This post by Daily Human Care is all about “IV therapy vs. Physiotherapy”.
If you’ve ever been bedridden by an injury, illness, or surgery, you know just how difficult it can be to keep active and stay healthy when you aren’t even able to leave your bed or your house. To help patients maintain their health, many healthcare providers offer two therapies that keep patients active despite their injuries or illnesses: intravenous (IV) therapy and physiotherapy. Although both medicines can be helpful, IV therapy may be better suited to some patients than physiotherapy, depending on the condition or injury and the patient’s needs and goals.
What is physiotherapy?
Physiotherapy is the practice of physical therapy, which includes many different types of treatments. It is a healthcare profession that helps people to recover from injury, illness, or disability and carry on with everyday life by focusing on improving movement, reducing pain, and managing conditions such as arthritis, stroke, or neurological trauma. At times when you need physiotherapy treatment, it may be necessary to go to the hospital for inpatient care or outpatient treatment; this will depend on the severity of your condition. Hospital-based physio can be expensive, but many free services are available in some parts of the country, including charity organizations such as The Angels Foundation here in London.
What do physiotherapists do?
Physiotherapists can help you recover from a wide range of injuries or medical conditions, including:
– Injuries resulting from accidents at work or play
– Sudden injury, such as when a muscle tears
– Long-term problems caused by previous injuries (such as arthritis)
Physiotherapy is a hands-on treatment that uses gentle pressure and movements to relieve pain and stimulate blood flow to the injured area. It also helps to improve muscle strength, range of motion, and balance. This approach is called manual therapy and it’s often combined with exercise programs that help strengthen the body’s core muscles. Physiotherapists are like angels who come out of nowhere when you need them most!
What is Interstitial Cystitis?
Interstitial cystitis, also known as IC, is a chronic condition that causes the bladder to become inflamed and irritated for no apparent reason. The bladder gets irritated because it’s repeatedly being filled with urine, but then not emptied as often as it should be. As a result of this irritation, a person with IC may experience burning or painful feelings when urinating. They may also feel the need to urinate more often than usual or have difficulty emptying their bladder fully (incontinence). Typical symptoms of IC include urinary urgency (needing to urinate suddenly), urinary frequency (needing to go frequently), and pain during sexual intercourse or other pelvic pressure-related activities.

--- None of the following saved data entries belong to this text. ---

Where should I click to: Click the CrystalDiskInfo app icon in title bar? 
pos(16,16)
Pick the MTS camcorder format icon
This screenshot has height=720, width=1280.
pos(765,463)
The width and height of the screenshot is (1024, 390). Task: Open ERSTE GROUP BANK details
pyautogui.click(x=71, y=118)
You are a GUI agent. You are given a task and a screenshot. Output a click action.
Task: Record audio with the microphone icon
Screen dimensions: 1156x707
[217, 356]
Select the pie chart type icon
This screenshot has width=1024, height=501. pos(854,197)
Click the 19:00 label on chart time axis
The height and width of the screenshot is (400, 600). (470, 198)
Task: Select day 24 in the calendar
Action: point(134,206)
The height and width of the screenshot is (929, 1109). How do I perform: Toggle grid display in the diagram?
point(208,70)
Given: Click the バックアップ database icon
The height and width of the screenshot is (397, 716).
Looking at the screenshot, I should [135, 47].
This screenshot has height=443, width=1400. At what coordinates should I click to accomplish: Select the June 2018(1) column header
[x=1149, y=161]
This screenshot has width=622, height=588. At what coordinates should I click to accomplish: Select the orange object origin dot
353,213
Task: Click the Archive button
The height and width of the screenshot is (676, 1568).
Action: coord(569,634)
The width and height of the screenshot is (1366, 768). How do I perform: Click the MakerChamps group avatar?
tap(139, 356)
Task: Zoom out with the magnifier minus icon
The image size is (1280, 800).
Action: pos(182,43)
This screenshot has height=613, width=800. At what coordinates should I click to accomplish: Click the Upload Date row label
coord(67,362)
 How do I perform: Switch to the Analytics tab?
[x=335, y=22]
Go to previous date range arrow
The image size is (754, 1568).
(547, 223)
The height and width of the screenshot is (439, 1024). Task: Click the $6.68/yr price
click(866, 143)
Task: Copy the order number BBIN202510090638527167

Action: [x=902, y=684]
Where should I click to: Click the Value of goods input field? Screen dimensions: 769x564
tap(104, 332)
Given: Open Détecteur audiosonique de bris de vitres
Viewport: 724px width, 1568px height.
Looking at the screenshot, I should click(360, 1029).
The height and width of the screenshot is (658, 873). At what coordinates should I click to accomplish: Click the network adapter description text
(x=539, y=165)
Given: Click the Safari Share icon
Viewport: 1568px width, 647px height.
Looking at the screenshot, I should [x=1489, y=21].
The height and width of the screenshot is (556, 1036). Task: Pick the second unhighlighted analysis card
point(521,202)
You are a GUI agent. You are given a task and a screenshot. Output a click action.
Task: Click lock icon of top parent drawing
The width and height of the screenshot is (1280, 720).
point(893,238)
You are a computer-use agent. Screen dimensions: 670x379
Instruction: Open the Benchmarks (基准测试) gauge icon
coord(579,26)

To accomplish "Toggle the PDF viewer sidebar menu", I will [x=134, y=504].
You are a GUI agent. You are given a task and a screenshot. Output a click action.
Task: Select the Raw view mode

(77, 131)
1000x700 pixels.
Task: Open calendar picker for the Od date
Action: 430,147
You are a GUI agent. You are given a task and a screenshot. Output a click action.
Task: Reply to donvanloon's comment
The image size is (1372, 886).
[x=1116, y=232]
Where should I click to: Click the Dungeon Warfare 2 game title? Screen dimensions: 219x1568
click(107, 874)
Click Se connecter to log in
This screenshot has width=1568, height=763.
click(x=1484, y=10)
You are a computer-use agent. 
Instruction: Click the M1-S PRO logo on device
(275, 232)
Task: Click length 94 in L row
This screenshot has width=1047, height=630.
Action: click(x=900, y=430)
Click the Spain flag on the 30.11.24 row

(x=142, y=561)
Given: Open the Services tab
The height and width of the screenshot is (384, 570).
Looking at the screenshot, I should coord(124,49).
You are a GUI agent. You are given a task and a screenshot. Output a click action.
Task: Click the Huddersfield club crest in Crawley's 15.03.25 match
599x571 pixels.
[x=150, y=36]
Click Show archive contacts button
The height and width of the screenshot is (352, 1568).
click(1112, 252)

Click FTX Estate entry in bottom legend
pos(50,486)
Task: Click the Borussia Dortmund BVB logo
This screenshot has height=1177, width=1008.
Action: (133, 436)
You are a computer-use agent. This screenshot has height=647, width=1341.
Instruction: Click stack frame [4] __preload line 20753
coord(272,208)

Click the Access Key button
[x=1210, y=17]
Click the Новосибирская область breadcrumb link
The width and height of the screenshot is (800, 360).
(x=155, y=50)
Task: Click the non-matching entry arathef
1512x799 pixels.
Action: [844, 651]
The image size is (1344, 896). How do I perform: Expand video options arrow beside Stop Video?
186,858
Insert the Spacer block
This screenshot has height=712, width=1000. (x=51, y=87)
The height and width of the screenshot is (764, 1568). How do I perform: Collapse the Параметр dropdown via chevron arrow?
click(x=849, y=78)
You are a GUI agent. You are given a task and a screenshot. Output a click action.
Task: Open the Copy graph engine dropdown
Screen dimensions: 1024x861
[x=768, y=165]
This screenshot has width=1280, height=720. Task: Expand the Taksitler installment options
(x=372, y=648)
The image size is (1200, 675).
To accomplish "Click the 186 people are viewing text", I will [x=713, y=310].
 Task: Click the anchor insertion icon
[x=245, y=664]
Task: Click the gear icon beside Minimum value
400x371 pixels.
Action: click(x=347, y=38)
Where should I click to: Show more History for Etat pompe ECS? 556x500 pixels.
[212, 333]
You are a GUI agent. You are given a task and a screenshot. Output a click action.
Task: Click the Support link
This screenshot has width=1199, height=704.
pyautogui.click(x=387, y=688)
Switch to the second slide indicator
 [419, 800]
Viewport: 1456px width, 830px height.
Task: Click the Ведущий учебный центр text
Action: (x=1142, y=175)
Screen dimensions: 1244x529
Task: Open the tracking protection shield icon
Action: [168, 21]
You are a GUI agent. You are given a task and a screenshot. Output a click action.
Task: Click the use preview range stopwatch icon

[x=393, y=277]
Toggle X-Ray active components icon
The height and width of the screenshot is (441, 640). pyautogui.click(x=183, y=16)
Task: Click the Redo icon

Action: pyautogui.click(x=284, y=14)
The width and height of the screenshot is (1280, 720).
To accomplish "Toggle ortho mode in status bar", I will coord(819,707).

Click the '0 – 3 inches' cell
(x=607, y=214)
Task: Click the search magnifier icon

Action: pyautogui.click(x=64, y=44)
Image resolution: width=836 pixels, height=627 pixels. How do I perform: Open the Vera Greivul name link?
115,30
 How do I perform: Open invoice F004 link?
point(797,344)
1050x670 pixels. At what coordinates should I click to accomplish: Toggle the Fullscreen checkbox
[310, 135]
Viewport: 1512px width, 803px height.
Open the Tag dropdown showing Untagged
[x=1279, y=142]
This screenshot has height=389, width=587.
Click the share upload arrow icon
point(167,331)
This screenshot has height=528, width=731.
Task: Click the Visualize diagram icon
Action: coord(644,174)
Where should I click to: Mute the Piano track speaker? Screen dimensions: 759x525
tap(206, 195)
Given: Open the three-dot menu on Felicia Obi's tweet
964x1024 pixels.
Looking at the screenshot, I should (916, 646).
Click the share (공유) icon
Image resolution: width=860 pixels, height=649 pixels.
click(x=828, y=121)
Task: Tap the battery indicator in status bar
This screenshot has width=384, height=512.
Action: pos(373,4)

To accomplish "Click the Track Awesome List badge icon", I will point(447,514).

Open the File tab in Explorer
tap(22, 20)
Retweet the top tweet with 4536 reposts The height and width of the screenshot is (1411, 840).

How does IV therapy help IC patients?
IV therapy is a component of the IC treatment plan that many patients find very helpful. It can address a variety of needs, including pain relief, nutritional support, hydration and electrolyte balance, bowel management, and symptom relief from anemia or infection. The use of intravenous therapy (IV) has been shown to be effective in treating chronic pain by decreasing inflammation and increasing dopamine levels in the brain. IV therapy can also help with wound care as it is applied directly to a wound for increased blood circulation and healing.
People who are receiving IV therapy at home may also receive angel care from volunteers who visit periodically to make sure everything is running smoothly with the equipment and monitor patient compliance with their prescribed treatments.
Is there any downside to using this treatment?
IV therapy is a treatment option for patients suffering from chronic pain, but there are also some potential drawbacks. One potential downside of IV therapy is that it can be expensive, costing $100 to $200 per treatment session, and the sessions can be spaced far apart in order to avoid an overdose of medication. Additionally, IV therapy may not work as well in people who have high blood pressure or heart conditions because it puts too much stress on the circulatory system.
Physiotherapy is a treatment option for patients with chronic pain; however, there are some benefits and drawbacks to this type of therapy as well.